**What to produce**
From the line with "Go to the COMMUNITY tab" to the line with "This screenshot has height=900, width=1440.", retype every line exactly, including those two, and leave out the rest of the data below.

**Data shown**
>>

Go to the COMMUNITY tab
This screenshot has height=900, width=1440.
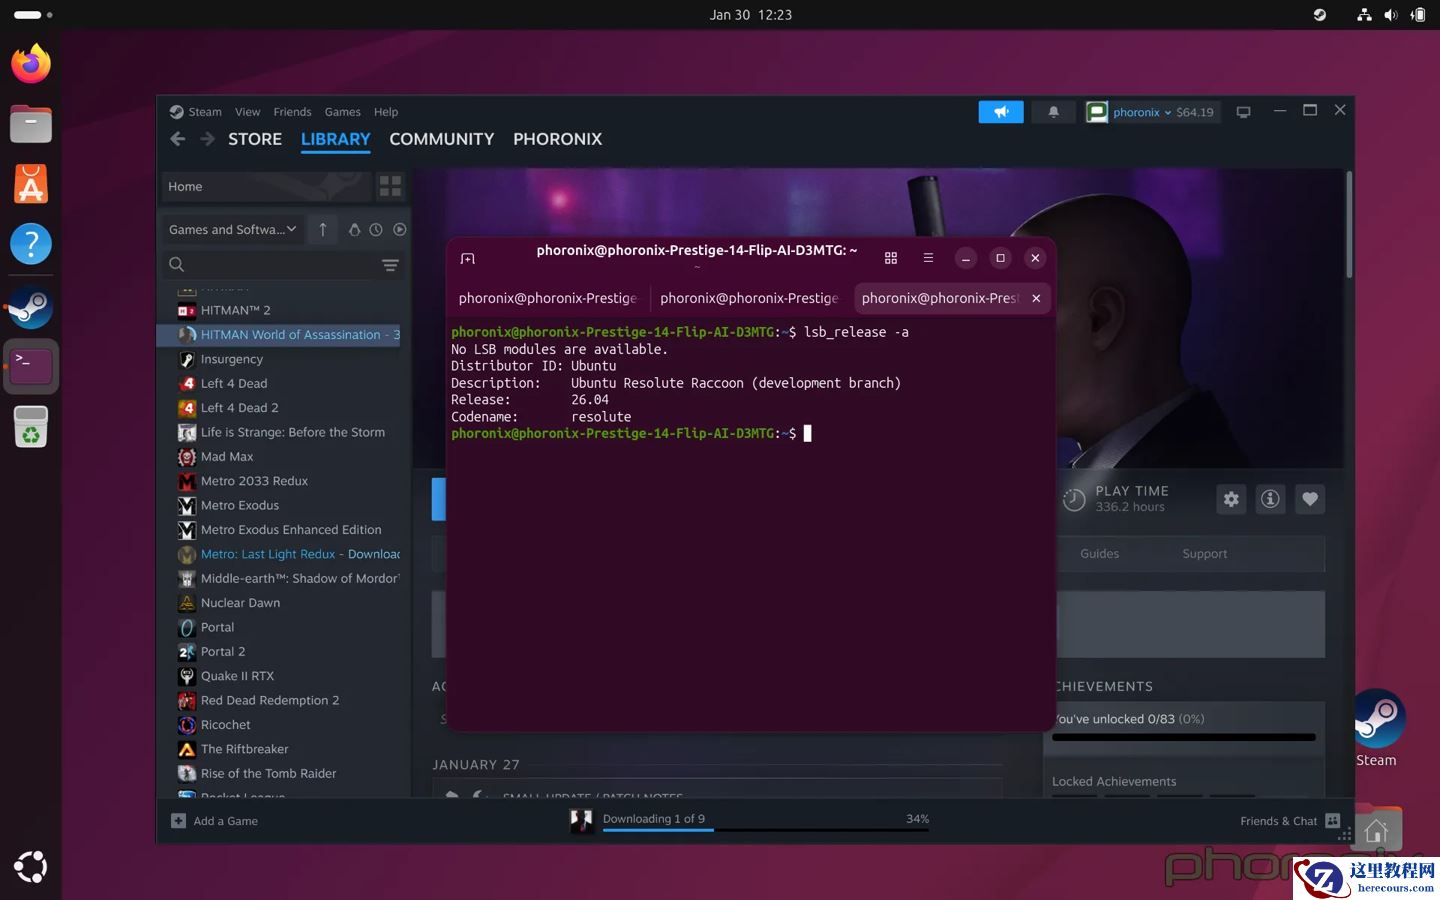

<<
>>

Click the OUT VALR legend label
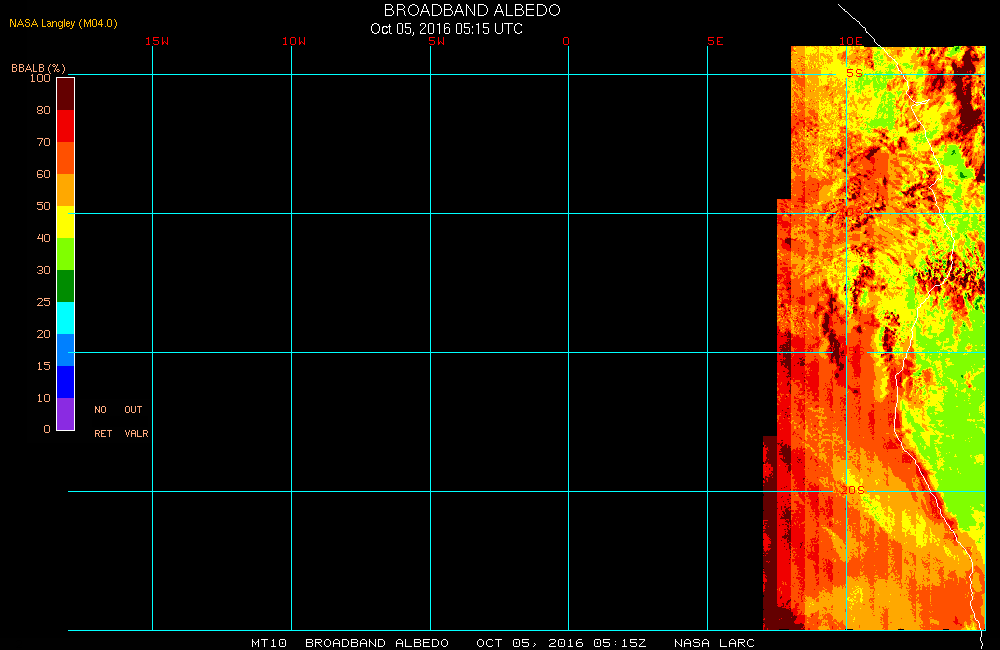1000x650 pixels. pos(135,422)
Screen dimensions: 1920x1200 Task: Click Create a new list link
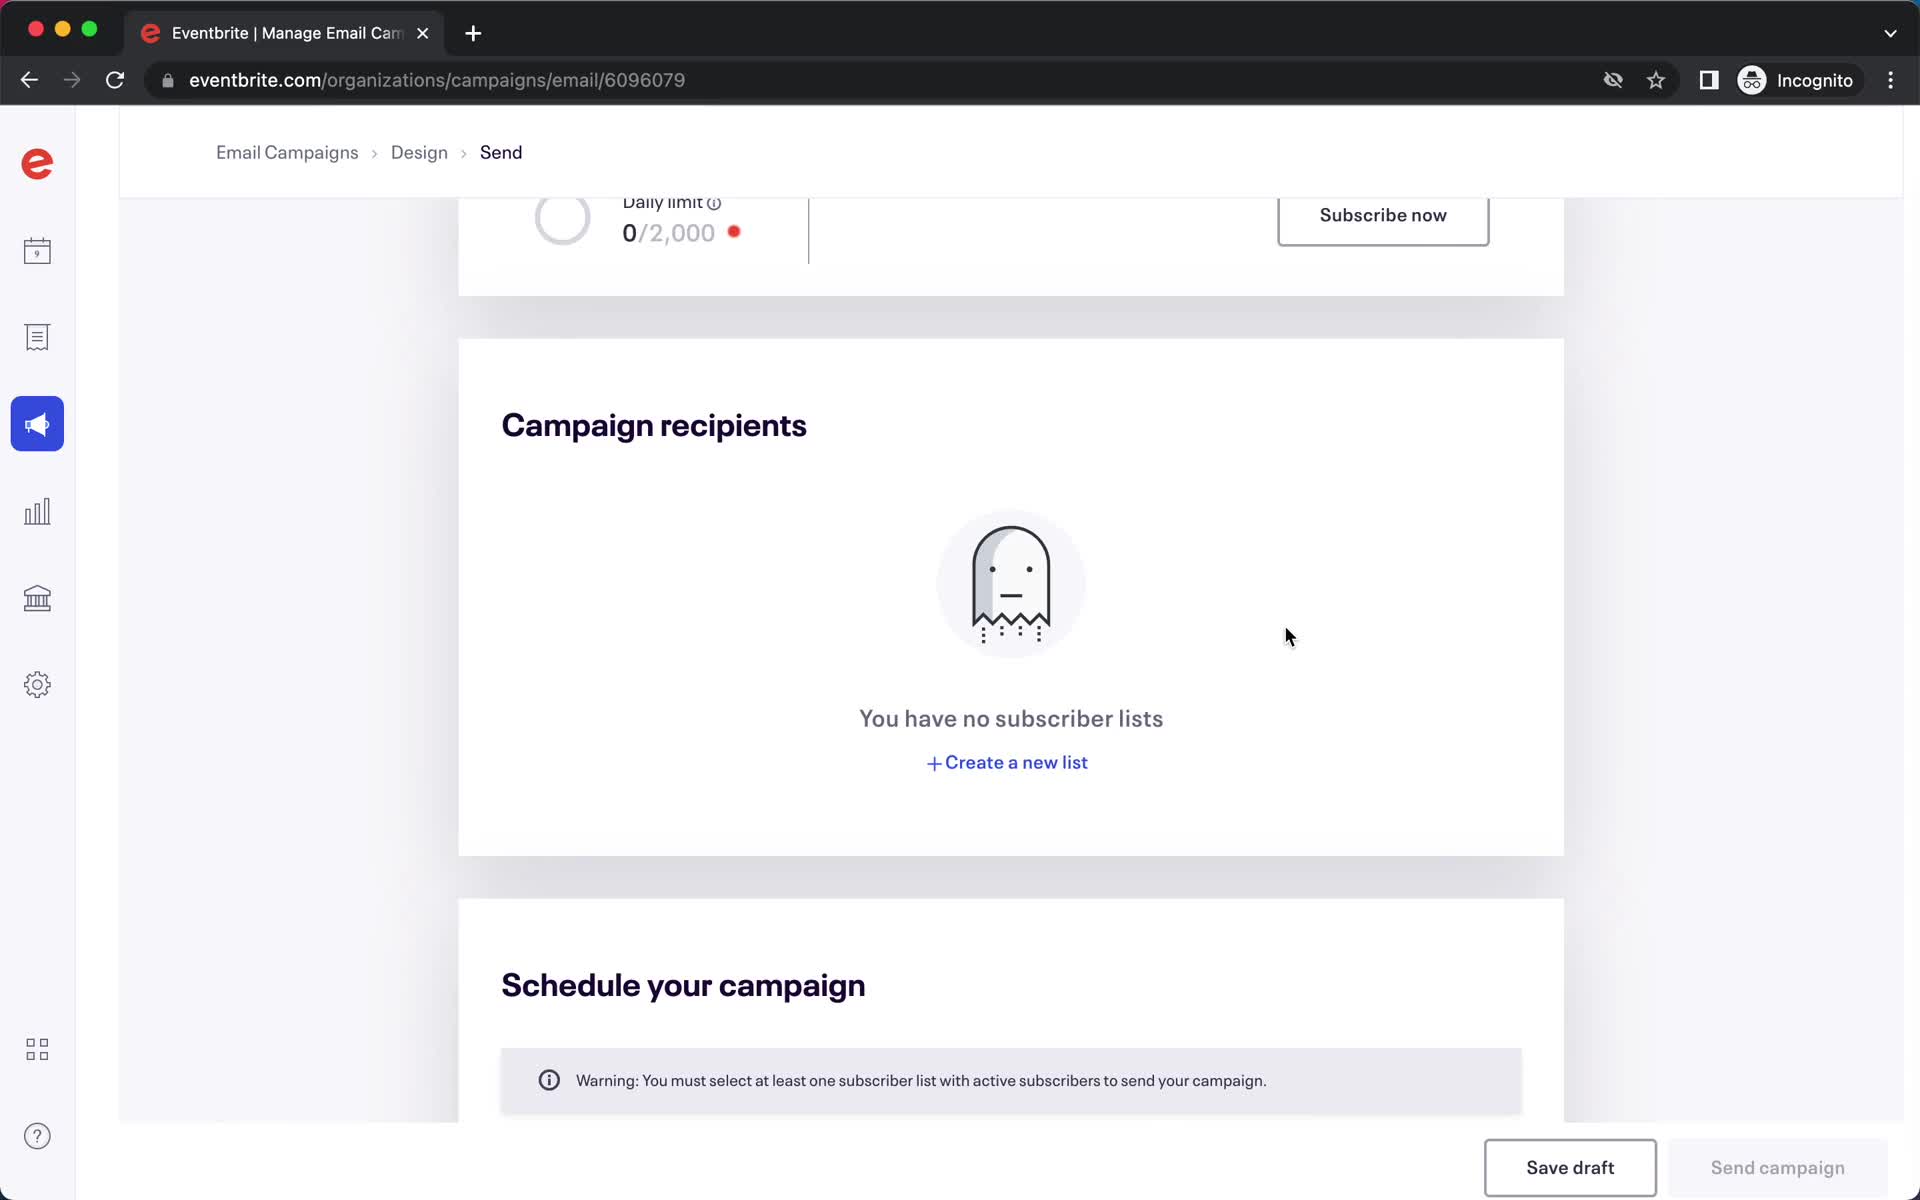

<<
>>

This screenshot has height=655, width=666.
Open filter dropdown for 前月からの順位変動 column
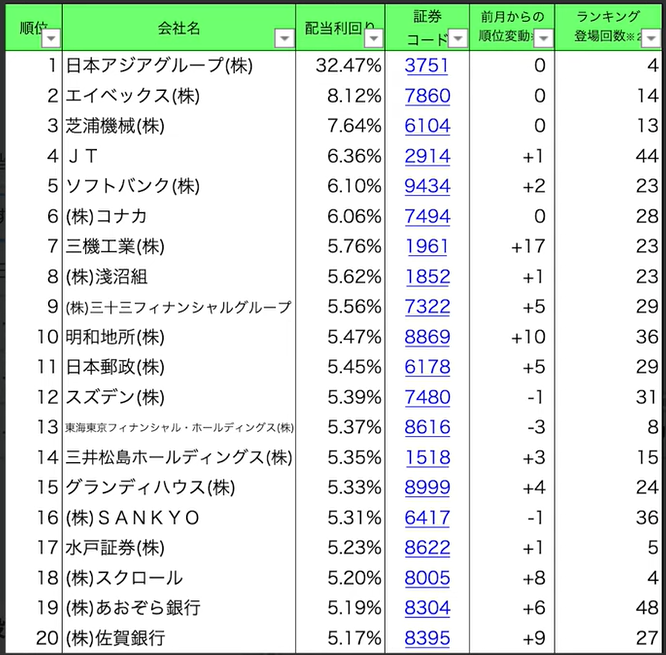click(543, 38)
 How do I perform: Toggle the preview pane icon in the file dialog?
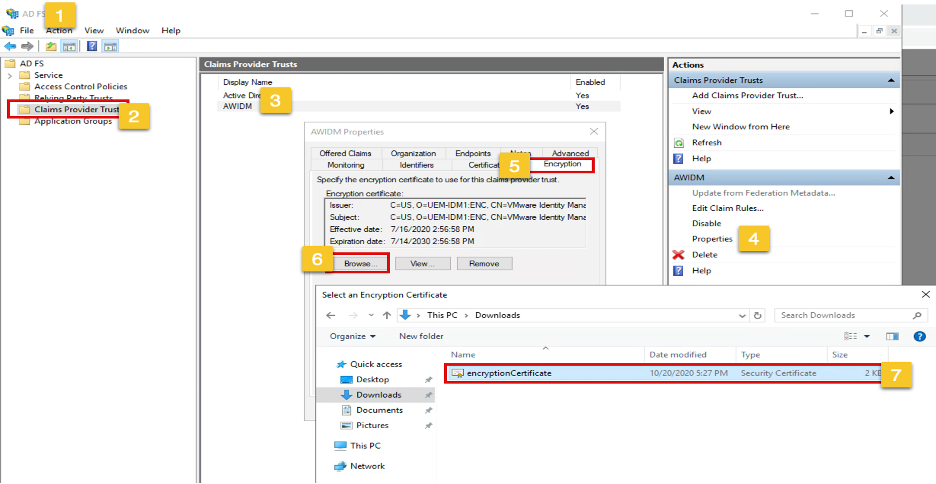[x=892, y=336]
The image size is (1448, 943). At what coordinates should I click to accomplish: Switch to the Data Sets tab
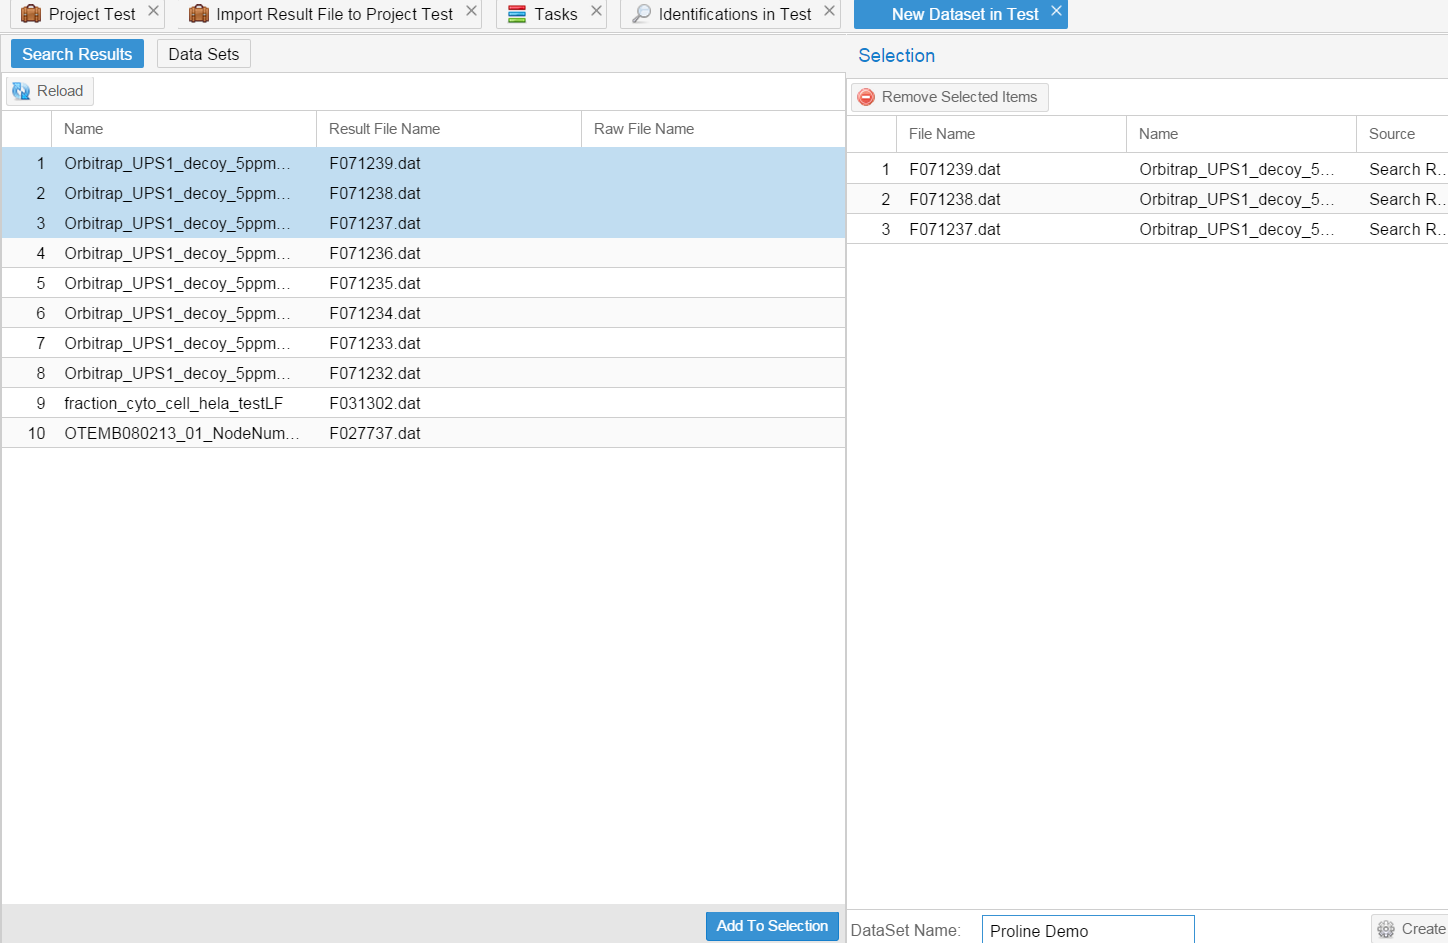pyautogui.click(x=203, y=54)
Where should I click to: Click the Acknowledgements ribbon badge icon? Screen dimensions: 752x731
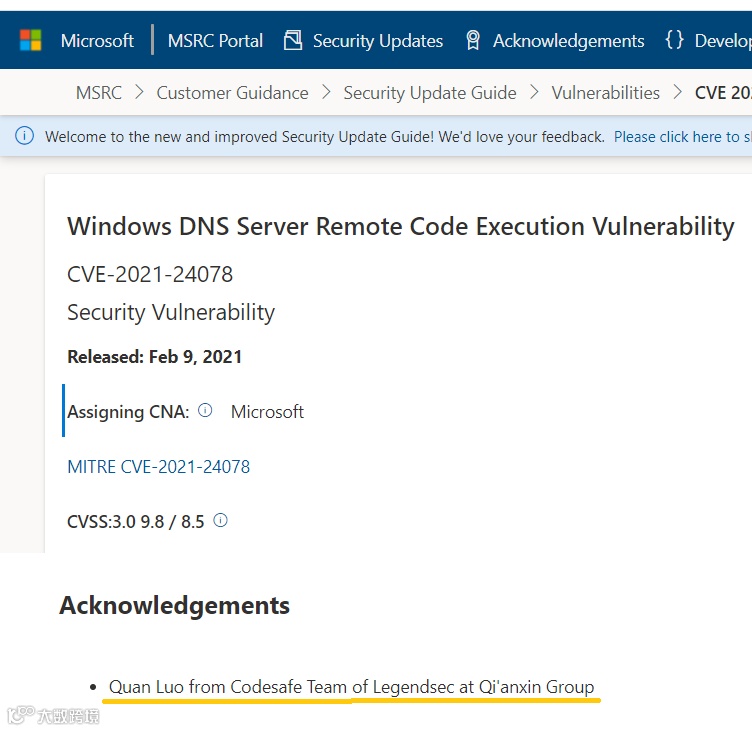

<<

**Task solution**
Go to the COMMUNITY tab
This screenshot has height=900, width=1440.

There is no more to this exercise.